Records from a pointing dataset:
☆ ☆ ☆ ☆ ☆ ☆ ☆
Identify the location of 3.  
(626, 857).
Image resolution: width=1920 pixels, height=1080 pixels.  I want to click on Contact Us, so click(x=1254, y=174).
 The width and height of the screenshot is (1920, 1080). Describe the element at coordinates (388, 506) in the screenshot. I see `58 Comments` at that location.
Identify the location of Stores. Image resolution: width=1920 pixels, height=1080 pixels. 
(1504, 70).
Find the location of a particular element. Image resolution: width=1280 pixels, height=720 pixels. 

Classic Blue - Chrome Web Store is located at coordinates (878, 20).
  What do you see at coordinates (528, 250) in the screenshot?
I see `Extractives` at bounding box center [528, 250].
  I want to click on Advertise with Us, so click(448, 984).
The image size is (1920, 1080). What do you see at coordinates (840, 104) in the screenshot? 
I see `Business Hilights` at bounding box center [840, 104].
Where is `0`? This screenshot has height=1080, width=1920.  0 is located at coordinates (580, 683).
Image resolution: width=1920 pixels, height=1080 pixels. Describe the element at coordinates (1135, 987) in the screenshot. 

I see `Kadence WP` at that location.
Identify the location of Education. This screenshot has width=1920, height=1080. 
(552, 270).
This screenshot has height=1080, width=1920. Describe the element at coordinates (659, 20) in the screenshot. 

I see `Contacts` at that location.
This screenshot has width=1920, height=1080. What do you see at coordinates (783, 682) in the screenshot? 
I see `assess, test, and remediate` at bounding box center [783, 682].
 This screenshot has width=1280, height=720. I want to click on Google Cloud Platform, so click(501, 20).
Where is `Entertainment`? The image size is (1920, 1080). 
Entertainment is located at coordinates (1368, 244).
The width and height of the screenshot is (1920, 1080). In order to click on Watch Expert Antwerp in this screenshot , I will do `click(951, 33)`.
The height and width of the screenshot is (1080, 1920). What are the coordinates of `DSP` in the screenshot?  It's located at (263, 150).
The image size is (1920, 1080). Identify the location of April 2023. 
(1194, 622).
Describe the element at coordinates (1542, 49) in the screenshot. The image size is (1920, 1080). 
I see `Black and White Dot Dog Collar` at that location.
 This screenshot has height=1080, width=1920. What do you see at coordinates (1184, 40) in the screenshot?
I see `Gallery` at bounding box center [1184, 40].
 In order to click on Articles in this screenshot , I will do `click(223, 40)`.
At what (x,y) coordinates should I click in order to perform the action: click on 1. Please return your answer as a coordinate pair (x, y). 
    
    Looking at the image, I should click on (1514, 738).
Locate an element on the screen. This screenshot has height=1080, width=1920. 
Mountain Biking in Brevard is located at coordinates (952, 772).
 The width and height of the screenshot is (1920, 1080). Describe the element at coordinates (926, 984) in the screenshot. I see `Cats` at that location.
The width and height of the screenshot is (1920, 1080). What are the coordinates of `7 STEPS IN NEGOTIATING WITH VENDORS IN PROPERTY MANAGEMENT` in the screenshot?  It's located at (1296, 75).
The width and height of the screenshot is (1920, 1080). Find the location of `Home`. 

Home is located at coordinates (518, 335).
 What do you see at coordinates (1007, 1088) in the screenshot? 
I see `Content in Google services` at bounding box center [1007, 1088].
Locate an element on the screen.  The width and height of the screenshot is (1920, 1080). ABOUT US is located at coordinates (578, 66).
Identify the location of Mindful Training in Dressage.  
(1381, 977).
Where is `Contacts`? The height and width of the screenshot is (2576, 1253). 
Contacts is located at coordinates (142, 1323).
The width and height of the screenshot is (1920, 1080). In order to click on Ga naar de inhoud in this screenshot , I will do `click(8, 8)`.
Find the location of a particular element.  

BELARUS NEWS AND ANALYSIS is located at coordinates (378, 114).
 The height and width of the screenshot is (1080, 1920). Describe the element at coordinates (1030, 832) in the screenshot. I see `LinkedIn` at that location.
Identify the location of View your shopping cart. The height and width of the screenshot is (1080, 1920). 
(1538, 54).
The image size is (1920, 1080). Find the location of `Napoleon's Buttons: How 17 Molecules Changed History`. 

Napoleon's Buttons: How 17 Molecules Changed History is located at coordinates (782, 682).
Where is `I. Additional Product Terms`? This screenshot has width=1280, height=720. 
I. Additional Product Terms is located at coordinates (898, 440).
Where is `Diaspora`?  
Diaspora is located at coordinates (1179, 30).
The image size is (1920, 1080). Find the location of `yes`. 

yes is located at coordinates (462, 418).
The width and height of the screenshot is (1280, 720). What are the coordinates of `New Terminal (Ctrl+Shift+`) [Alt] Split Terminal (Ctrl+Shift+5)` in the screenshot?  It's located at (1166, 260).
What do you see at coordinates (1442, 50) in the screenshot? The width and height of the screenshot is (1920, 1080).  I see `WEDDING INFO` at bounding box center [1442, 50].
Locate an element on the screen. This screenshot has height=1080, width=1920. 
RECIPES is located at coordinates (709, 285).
☆ ☆ ☆ ☆ ☆ ☆ ☆
**What the exercise asks:** Swap every "Identify" in the lines above for "Locate", keeping everything else unchanged.

**Task response:**
Locate the location of 3.  
(626, 857).
Image resolution: width=1920 pixels, height=1080 pixels.  I want to click on Contact Us, so click(x=1254, y=174).
 The width and height of the screenshot is (1920, 1080). Describe the element at coordinates (388, 506) in the screenshot. I see `58 Comments` at that location.
Locate the location of Stores. Image resolution: width=1920 pixels, height=1080 pixels. 
(1504, 70).
Find the location of a particular element. Image resolution: width=1280 pixels, height=720 pixels. 

Classic Blue - Chrome Web Store is located at coordinates (878, 20).
  What do you see at coordinates (528, 250) in the screenshot?
I see `Extractives` at bounding box center [528, 250].
  I want to click on Advertise with Us, so click(448, 984).
The image size is (1920, 1080). What do you see at coordinates (840, 104) in the screenshot? 
I see `Business Hilights` at bounding box center [840, 104].
Where is `0`? This screenshot has height=1080, width=1920.  0 is located at coordinates (580, 683).
Image resolution: width=1920 pixels, height=1080 pixels. Describe the element at coordinates (1135, 987) in the screenshot. 

I see `Kadence WP` at that location.
Locate the location of Education. This screenshot has width=1920, height=1080. 
(552, 270).
This screenshot has height=1080, width=1920. Describe the element at coordinates (659, 20) in the screenshot. 

I see `Contacts` at that location.
This screenshot has width=1920, height=1080. What do you see at coordinates (783, 682) in the screenshot? 
I see `assess, test, and remediate` at bounding box center [783, 682].
 This screenshot has width=1280, height=720. I want to click on Google Cloud Platform, so click(501, 20).
Where is `Entertainment`? The image size is (1920, 1080). 
Entertainment is located at coordinates (1368, 244).
The width and height of the screenshot is (1920, 1080). In order to click on Watch Expert Antwerp in this screenshot , I will do `click(951, 33)`.
The height and width of the screenshot is (1080, 1920). What are the coordinates of `DSP` in the screenshot?  It's located at (263, 150).
The image size is (1920, 1080). Locate the location of April 2023. 
(1194, 622).
Describe the element at coordinates (1542, 49) in the screenshot. The image size is (1920, 1080). 
I see `Black and White Dot Dog Collar` at that location.
 This screenshot has height=1080, width=1920. What do you see at coordinates (1184, 40) in the screenshot?
I see `Gallery` at bounding box center [1184, 40].
 In order to click on Articles in this screenshot , I will do `click(223, 40)`.
At what (x,y) coordinates should I click in order to perform the action: click on 1. Please return your answer as a coordinate pair (x, y). 
    
    Looking at the image, I should click on (1514, 738).
Locate an element on the screen. This screenshot has height=1080, width=1920. 
Mountain Biking in Brevard is located at coordinates (952, 772).
 The width and height of the screenshot is (1920, 1080). Describe the element at coordinates (926, 984) in the screenshot. I see `Cats` at that location.
The width and height of the screenshot is (1920, 1080). What are the coordinates of `7 STEPS IN NEGOTIATING WITH VENDORS IN PROPERTY MANAGEMENT` in the screenshot?  It's located at (1296, 75).
The width and height of the screenshot is (1920, 1080). Find the location of `Home`. 

Home is located at coordinates (518, 335).
 What do you see at coordinates (1007, 1088) in the screenshot? 
I see `Content in Google services` at bounding box center [1007, 1088].
Locate an element on the screen.  The width and height of the screenshot is (1920, 1080). ABOUT US is located at coordinates (578, 66).
Locate the location of Mindful Training in Dressage.  
(1381, 977).
Where is `Contacts`? The height and width of the screenshot is (2576, 1253). 
Contacts is located at coordinates (142, 1323).
The width and height of the screenshot is (1920, 1080). In order to click on Ga naar de inhoud in this screenshot , I will do `click(8, 8)`.
Find the location of a particular element.  

BELARUS NEWS AND ANALYSIS is located at coordinates (378, 114).
 The height and width of the screenshot is (1080, 1920). Describe the element at coordinates (1030, 832) in the screenshot. I see `LinkedIn` at that location.
Locate the location of View your shopping cart. The height and width of the screenshot is (1080, 1920). 
(1538, 54).
The image size is (1920, 1080). Find the location of `Napoleon's Buttons: How 17 Molecules Changed History`. 

Napoleon's Buttons: How 17 Molecules Changed History is located at coordinates (782, 682).
Where is `I. Additional Product Terms`? This screenshot has width=1280, height=720. 
I. Additional Product Terms is located at coordinates (898, 440).
Where is `Diaspora`?  
Diaspora is located at coordinates (1179, 30).
The image size is (1920, 1080). Find the location of `yes`. 

yes is located at coordinates (462, 418).
The width and height of the screenshot is (1280, 720). What are the coordinates of `New Terminal (Ctrl+Shift+`) [Alt] Split Terminal (Ctrl+Shift+5)` in the screenshot?  It's located at (1166, 260).
What do you see at coordinates (1442, 50) in the screenshot? The width and height of the screenshot is (1920, 1080).  I see `WEDDING INFO` at bounding box center [1442, 50].
Locate an element on the screen. This screenshot has height=1080, width=1920. 
RECIPES is located at coordinates (709, 285).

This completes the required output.